Early Friday, sources told CNN that Israeli Prime Minister Benjamin Netanyahu and Palestinian Authority President Yasser Arafat had agreed to an interim peace accord, and that the final draft of the document was hours away from being finished. The sources said the document would be signed at the White House on Friday.

But a demand from Israel that the United States release convicted Israeli spy Jonathan Pollard and allow Pollard to return to Israel this weekend with Netanyahu put the events at Wye Mills on hold.

Pollard was apprehended by U.S. officials in the mid-1980s, and convicted in 1987 on treason* and espionage charges for giving U.S. intelligence information to the Israelies.

As of late-morning Friday, the status of Pollard's possible release was unclear.

Sources told CNN Friday that U.S. President Bill Clinton had agreed to Pollard's release in principle, and that the release could come sometime this weekend.

But shortly before 11 a.m.

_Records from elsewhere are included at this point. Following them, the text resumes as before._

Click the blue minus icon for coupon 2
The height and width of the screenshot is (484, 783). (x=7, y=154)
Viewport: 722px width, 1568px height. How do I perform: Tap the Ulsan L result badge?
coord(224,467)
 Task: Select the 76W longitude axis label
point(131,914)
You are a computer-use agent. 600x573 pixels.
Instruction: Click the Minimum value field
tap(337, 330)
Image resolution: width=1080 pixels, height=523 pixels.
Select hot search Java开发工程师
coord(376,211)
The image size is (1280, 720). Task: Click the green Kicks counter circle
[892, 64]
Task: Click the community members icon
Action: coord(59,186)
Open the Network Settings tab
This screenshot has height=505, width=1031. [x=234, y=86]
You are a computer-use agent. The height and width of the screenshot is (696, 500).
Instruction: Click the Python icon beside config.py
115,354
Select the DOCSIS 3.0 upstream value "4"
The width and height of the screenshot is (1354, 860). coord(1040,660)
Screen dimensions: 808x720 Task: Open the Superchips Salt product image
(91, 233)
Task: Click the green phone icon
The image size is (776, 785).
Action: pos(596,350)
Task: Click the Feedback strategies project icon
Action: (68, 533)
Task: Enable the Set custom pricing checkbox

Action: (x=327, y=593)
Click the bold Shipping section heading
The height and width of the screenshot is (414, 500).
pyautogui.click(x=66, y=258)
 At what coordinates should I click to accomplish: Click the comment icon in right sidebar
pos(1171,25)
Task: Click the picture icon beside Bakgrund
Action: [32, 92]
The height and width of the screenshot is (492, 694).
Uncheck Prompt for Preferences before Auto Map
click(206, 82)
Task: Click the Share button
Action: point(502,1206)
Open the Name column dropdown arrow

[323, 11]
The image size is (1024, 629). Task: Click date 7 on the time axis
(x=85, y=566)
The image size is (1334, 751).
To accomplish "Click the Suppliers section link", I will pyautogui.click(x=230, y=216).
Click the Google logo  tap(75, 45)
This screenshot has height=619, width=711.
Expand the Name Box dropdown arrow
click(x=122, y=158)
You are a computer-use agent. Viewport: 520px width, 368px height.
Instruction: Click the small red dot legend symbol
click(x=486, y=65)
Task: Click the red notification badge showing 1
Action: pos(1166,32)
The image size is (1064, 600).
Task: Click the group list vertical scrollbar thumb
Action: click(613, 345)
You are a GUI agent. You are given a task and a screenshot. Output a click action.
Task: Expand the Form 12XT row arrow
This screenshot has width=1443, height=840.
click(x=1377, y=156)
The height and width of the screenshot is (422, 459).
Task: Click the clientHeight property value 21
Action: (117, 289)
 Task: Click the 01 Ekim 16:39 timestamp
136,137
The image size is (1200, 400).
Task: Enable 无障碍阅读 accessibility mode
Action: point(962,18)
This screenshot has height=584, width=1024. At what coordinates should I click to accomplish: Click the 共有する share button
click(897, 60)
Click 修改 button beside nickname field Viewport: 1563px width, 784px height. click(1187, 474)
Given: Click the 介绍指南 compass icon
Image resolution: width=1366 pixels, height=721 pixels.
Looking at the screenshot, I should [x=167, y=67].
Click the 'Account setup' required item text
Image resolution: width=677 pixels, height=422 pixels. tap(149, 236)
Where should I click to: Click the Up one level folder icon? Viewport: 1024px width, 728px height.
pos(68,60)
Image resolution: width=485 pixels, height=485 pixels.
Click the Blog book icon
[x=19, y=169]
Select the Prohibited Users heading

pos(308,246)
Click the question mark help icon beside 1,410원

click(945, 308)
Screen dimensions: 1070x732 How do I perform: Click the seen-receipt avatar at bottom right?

EDT, a senior Clinton administration official said there was no deal to release Pollard.

"We're hoping and praying that President Clinton will do the right thing," Pollard's wife, Esther Pollard, told CNN.

The dispute left in doubt a planned White House signing ceremony for the so-called Wye River Memorandum, originally expected to be held about noon in the East Room of the White House.

"We have hit a snag," one senior administration official said. "We are working very hard to unravel the problem."

No one disputes that there is a security agreement to put the Middle East peace process back on track, but everything was on hold until Clinton and Netanyahu worked out their differences over the possible release of Pollard.

Members of the Palestinian delegation waiting to sign the agreement said Friday they were concerned that it could be scuttled over an attempt by Israel to "blackmail the United States" on an unrelated issue.

"We're here waiting, either to sign, or to leave if the Israelis leave," Ahmed Tibi, an adviser to Arafat, told CNN.

U.S. officials say they still expect the interim peace agreement to be signed Friday.

Clinton, Netanyahu and Arafat were up all night working out final details of the interim peace agreement.

While Clinton and Netanyahu worked on their issues, Arafat was polishing up his formal remarks for the anticipated signing ceremony, CNN's Andrea Koppel reported.

Once the memorandum is signed, officials say the final-status talks will begin immediately. Those talks will center on such contentious issues as the status of Jerusalem and the borders for a possible Palestinian state.

The final status talks must be completed by May 4, 1999, when the Oslo accords expire.